Customs will register anything with a serial number, identifying marks, or documented by a sales receipt or insurance document. You can also register in advance by filling out Customs Form 4457 after which you receive a carnet, an official Customs document listing the serial numbers of your equipment, which you can show as proof of your ownership.
Household effects and tools of your trade or occupation taken out of the US are allowed in duty-free when you return, provided they’re properly declared and registered. All furniture, carpets, paintings, tableware, linens and similar household furnishings acquired abroad may be imported free of duty, provided they’ve been used abroad by you for not less than one year, or were available for use in a household where you were resident for one year. The year of use needn’t be continuous nor must it be the year immediately preceding the date of importation.

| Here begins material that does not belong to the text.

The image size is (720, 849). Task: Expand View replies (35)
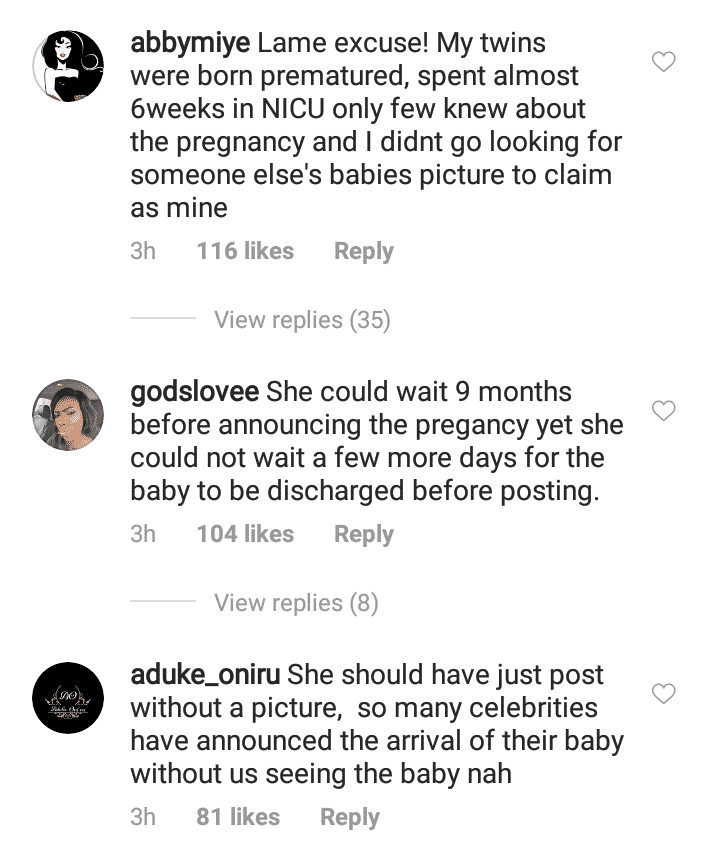click(x=302, y=320)
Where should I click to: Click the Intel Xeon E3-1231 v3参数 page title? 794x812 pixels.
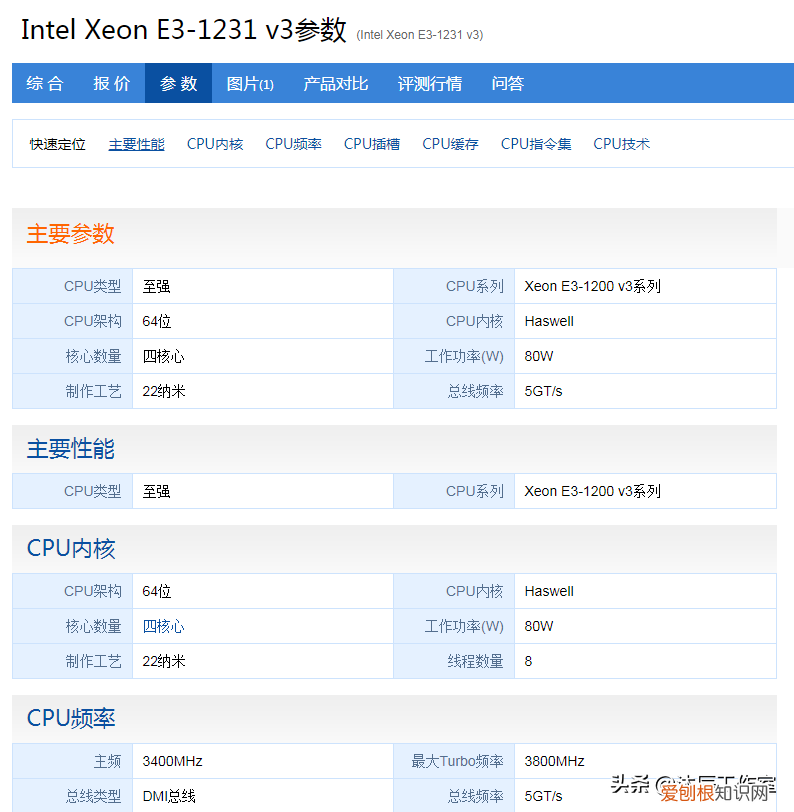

Items such as clothes, jewellery, photographic equipment, tape recorders, stereo components and vehicles are considered to be personal articles, and cannot be imported free of duty as household effects. The exemption doesn’t include articles placed in storage outside the home or articles imported for another person or for sale.
If you took a car, motorcycle, boat, aeroplane or other vehicle abroad for non-commercial use, it may be returned duty-free provided you can prove that you took it out of the US, e.g. with a customs certificate or a US registration obtained before departure. A vehicle purchased abroad can be imported into the US on payment of duty of 2.5 per cent, but must meet US emission and safety standards.

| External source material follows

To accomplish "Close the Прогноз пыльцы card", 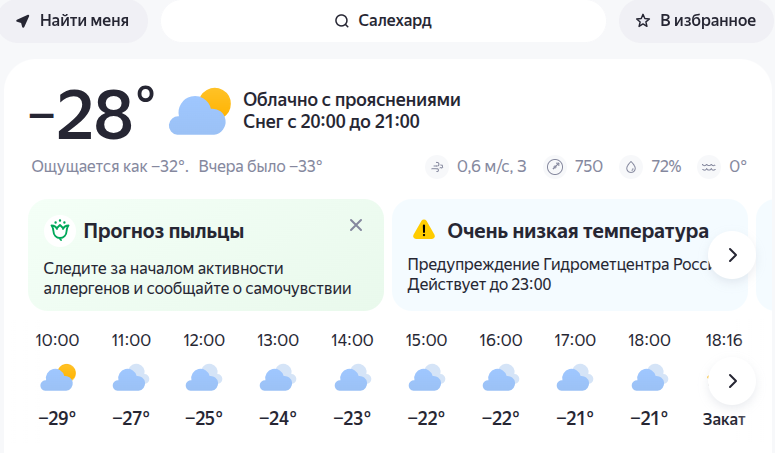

For residents who travel abroad more than three times a year, USCIS have introduced INPASS, a quick pass that works at ten major airports (it will eventually be used at 23 airports). You must have your palm scanned and then, whenever you pass through customs, you simply press your palm against a screen for identification. More information is available from USCIS field offices or on 1-800-755-0777.
General information about customs regulations for returning residents is contained in a leaflet, Know Before You Go, which is available via the internet (www.cbp.gov). The following leaflets are also available from customs offices or from the US Customs and Border Protection, Office of Public Information (1301 Constitution Avenue, NW, PO Box 7407, Washington, DC 20229, 202-566-8195, www.cbp.gov): United States Customs Hints For Visitors, Importing a Car, Pleasure Boats, Customs Guide for Private Flyers, Pets & Wildlife, and Trademark Information for Travelers.
The US Customs Service also provides detailed information regarding the importation of special items, and the US Department of Agriculture publishes Travelers’ Tips, available online at www.aphis.usda.gov/travel where you can find more information about importing duty-free alcohol and tobacco (etc.), cars, electrical apparatus, pets and animals.
The US doesn’t require the registration of foreign nationals (aliens) at a local police station, although a change of address must be registered with the USCIS within ten days and you must report your address annually irrespective of whether it has changed. All permanently resident foreigners over the age of 14 are finger-printed before they’re issued with their green card and those who attain the age of 14 while in the US should be finger-printed within 30 days of their 14th birthday.
Non-immigrants intending to remain in the US longer than one year who are citizens of countries that require US citizens to be finger-printed, are also finger-printed. Permanent residents over 18 are required to carry their green cards (or a copy) at all times.